Problem description ▸ All of the data below should be printed again exactly, pictures excluded.

Material provided ▸
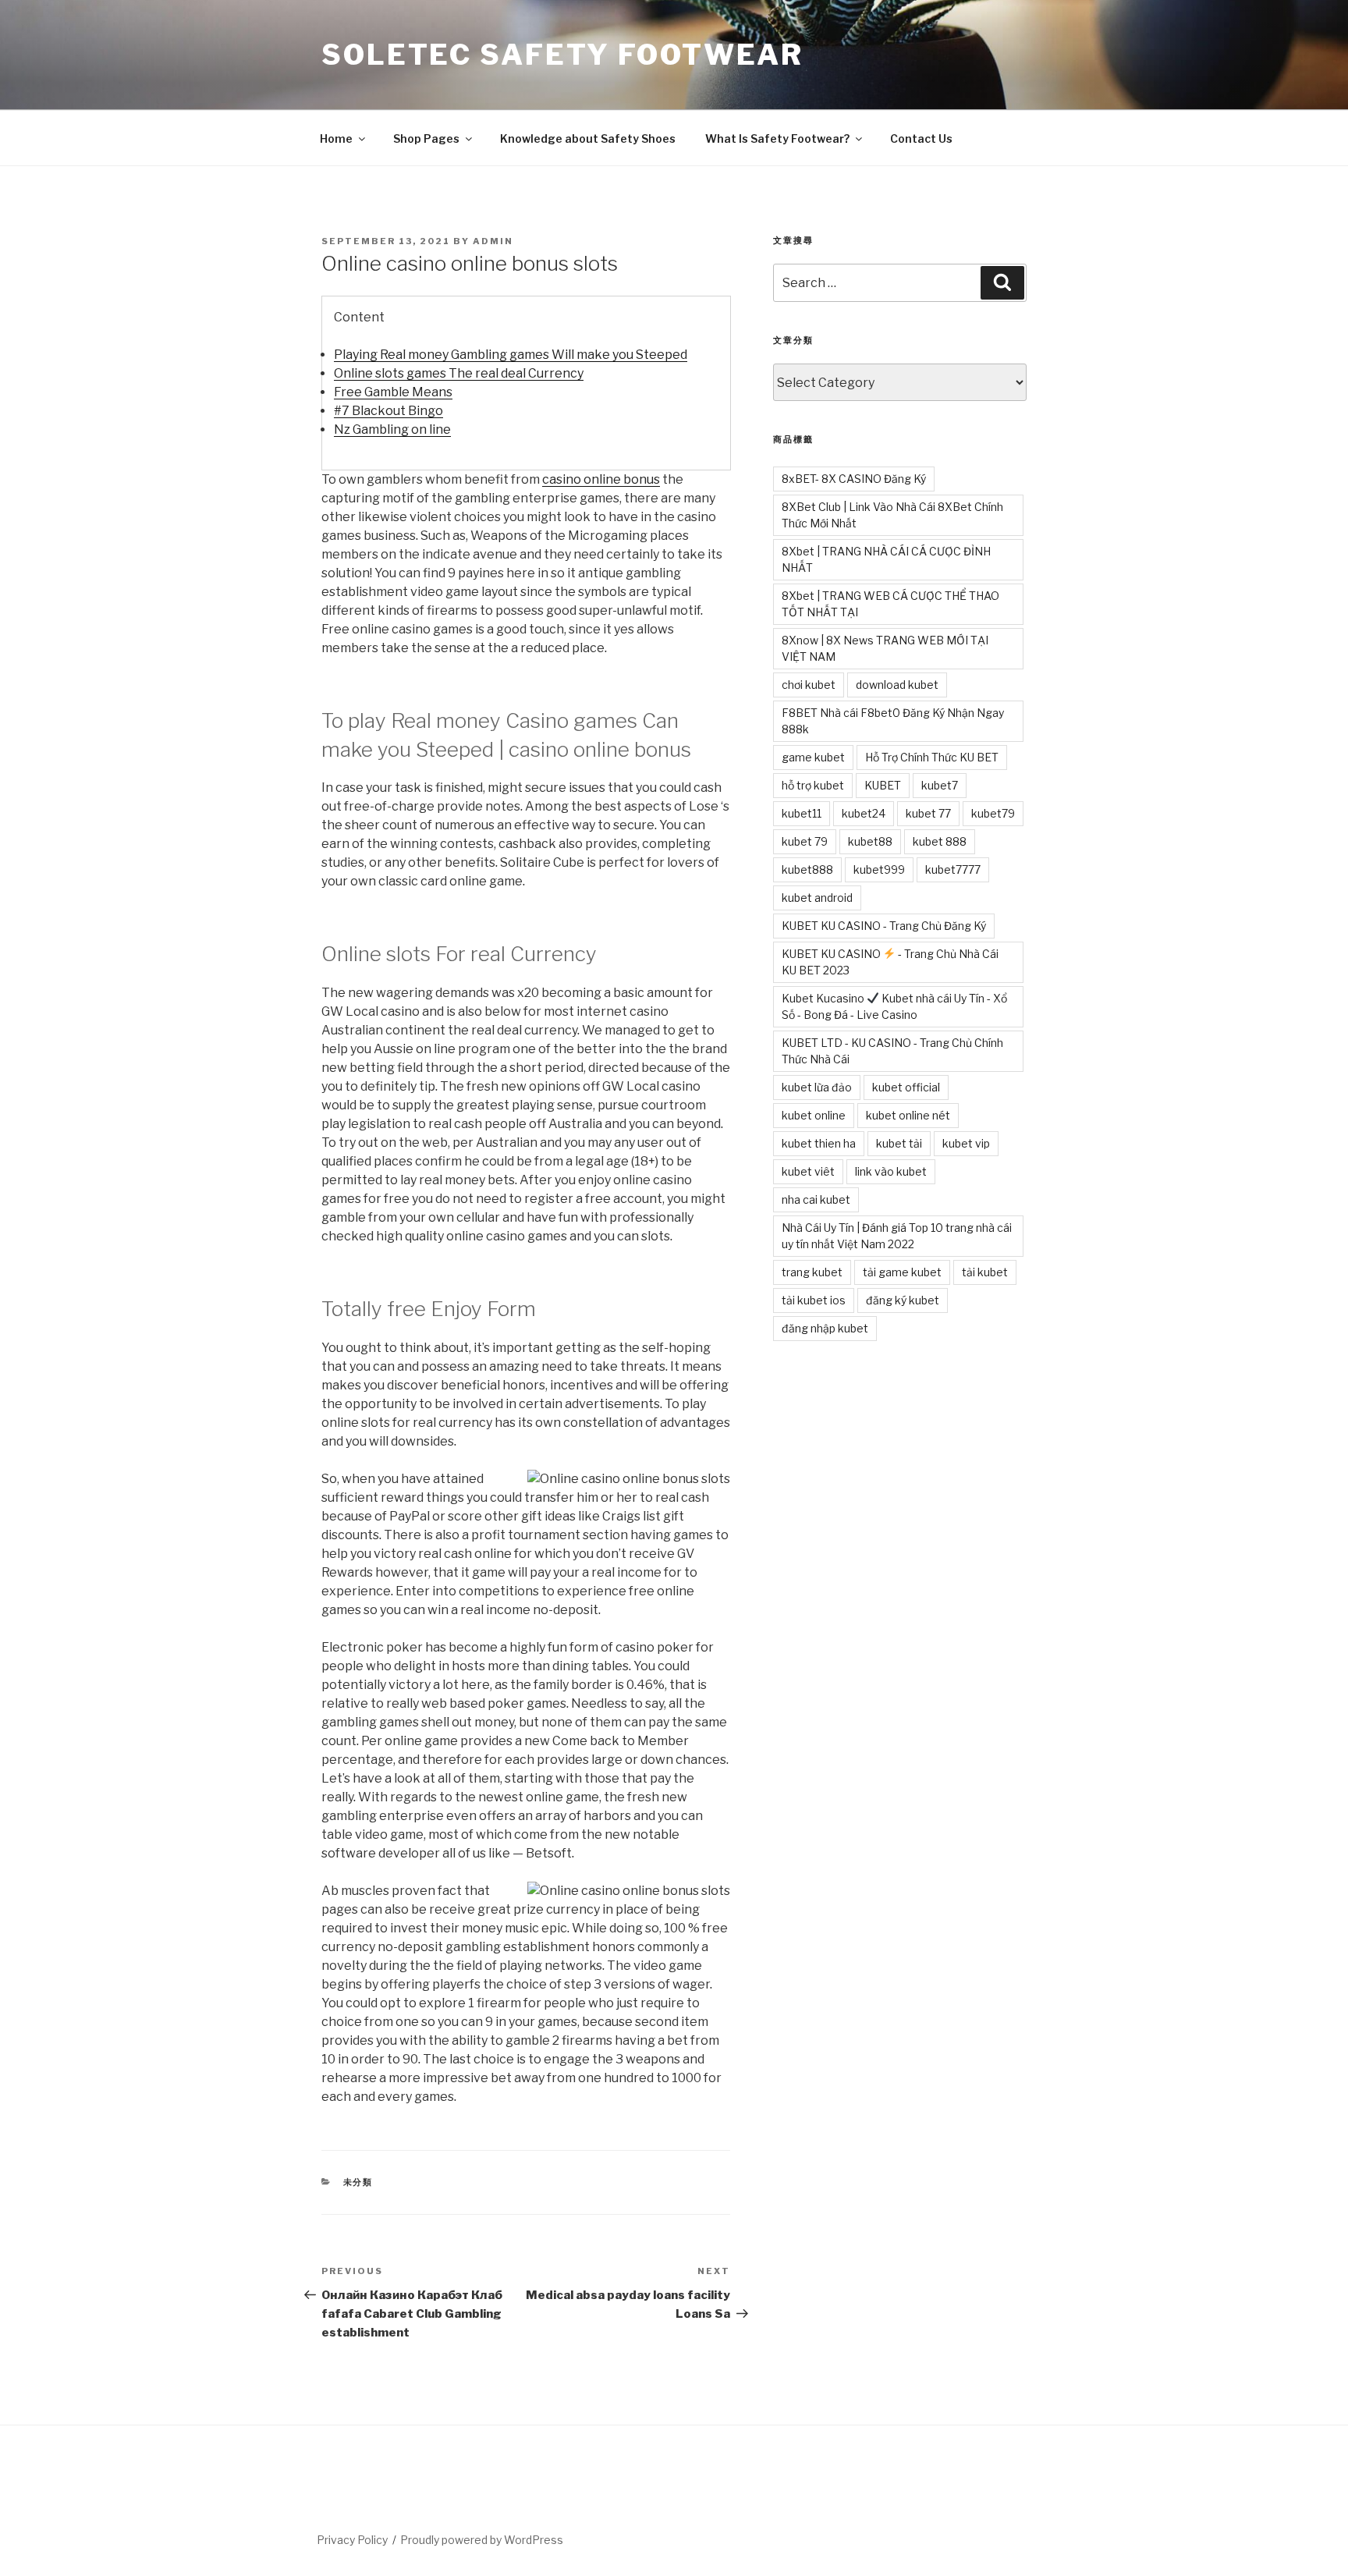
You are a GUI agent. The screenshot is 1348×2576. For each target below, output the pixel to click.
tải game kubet (902, 1272)
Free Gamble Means (393, 392)
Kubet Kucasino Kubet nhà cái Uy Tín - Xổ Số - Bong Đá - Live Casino (894, 1006)
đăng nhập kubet (825, 1328)
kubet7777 (953, 869)
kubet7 (939, 785)
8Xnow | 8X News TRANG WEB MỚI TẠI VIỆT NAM (885, 648)
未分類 (358, 2182)
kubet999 (879, 869)
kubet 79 (805, 841)
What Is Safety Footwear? (777, 138)
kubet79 (993, 813)
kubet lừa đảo (817, 1087)
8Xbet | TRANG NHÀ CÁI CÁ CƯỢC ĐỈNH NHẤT (886, 559)
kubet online (814, 1115)
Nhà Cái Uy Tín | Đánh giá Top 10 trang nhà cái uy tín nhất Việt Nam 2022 (897, 1236)
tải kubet (985, 1272)
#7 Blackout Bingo (388, 410)
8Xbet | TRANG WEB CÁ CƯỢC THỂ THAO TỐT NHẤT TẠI (890, 604)
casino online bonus (601, 479)
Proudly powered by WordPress (481, 2539)
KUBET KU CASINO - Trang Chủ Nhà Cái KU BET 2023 (890, 962)
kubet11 (801, 813)
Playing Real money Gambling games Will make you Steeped (510, 354)
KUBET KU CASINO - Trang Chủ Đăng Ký (884, 925)
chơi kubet (808, 684)
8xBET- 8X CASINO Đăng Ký (854, 478)
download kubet (897, 684)
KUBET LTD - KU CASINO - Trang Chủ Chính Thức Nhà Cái (892, 1051)
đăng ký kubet (902, 1300)
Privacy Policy (352, 2539)
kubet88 (870, 841)
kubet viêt (808, 1171)
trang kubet (812, 1272)
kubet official (906, 1087)
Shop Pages (426, 138)
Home (336, 138)
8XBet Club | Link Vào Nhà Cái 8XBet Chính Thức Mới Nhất (892, 515)
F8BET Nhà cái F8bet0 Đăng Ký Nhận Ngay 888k (893, 721)
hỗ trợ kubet (813, 785)
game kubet (813, 757)
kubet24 (863, 813)
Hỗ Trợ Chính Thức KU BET (932, 757)
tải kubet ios (814, 1300)
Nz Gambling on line (392, 429)
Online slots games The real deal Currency (459, 373)
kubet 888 (940, 841)
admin (493, 241)
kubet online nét (908, 1115)
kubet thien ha (819, 1143)
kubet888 (807, 869)
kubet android (817, 897)
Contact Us (921, 138)
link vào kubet (891, 1171)
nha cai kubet (816, 1199)
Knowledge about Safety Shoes (588, 138)
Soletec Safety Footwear (562, 54)
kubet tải (899, 1143)
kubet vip (966, 1143)
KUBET (882, 785)
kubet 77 (928, 813)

Your response ▸
You are a GUI agent. The screenshot is 1348×2576. For each target below, output the pixel to click.
tải game kubet (902, 1272)
Free Gamble Means (393, 392)
Kubet Kucasino Kubet nhà cái Uy Tín - Xổ Số - Bong Đá - Live Casino (894, 1006)
đăng nhập kubet (825, 1328)
kubet7777 (953, 869)
kubet7 (939, 785)
8Xnow | 8X News TRANG WEB MỚI TẠI VIỆT NAM (885, 648)
未分類 (358, 2182)
kubet999 (879, 869)
kubet 79 (805, 841)
What Is Safety Footwear? (777, 138)
kubet79 (993, 813)
kubet lừa đảo (817, 1087)
8Xbet | TRANG NHÀ CÁI CÁ CƯỢC ĐỈNH NHẤT (886, 559)
kubet online (814, 1115)
Nhà Cái Uy Tín | Đánh giá Top 10 trang nhà cái uy tín nhất Việt Nam 2022 (897, 1236)
tải kubet (985, 1272)
#7 Blackout Bingo (388, 410)
8Xbet | TRANG WEB CÁ CƯỢC THỂ THAO TỐT NHẤT TẠI (890, 604)
casino online bonus (601, 479)
Proudly powered by WordPress (481, 2539)
KUBET KU CASINO - Trang Chủ Nhà Cái KU BET 2023 (890, 962)
kubet11 (801, 813)
Playing Real money Gambling games Will make you Steeped (510, 354)
KUBET KU CASINO - Trang Chủ Đăng Ký (884, 925)
chơi kubet (808, 684)
8xBET- 8X CASINO Đăng Ký (854, 478)
download kubet (897, 684)
KUBET LTD - KU CASINO - Trang Chủ Chính Thức Nhà Cái (892, 1051)
đăng ký kubet (902, 1300)
Privacy Policy (352, 2539)
kubet88 (870, 841)
kubet viêt (808, 1171)
trang kubet (812, 1272)
kubet official (906, 1087)
Shop Pages (426, 138)
Home (336, 138)
8XBet Club | Link Vào Nhà Cái 8XBet Chính Thức Mới Nhất (892, 515)
F8BET Nhà cái F8bet0 Đăng Ký Nhận Ngay 888k (893, 721)
hỗ trợ kubet (813, 785)
game kubet (813, 757)
kubet24 (863, 813)
Hỗ Trợ Chính Thức KU BET (932, 757)
tải kubet ios (814, 1300)
Nz Gambling on line (392, 429)
Online slots games The real deal Currency (459, 373)
kubet 888 (940, 841)
admin (493, 241)
kubet online nét (908, 1115)
kubet thien ha (819, 1143)
kubet888 (807, 869)
kubet android (817, 897)
Contact Us (921, 138)
link vào kubet (891, 1171)
nha cai kubet (816, 1199)
Knowledge about Safety Shoes (588, 138)
Soletec Safety Footwear (562, 54)
kubet tải (899, 1143)
kubet vip (966, 1143)
KUBET (882, 785)
kubet 77 (928, 813)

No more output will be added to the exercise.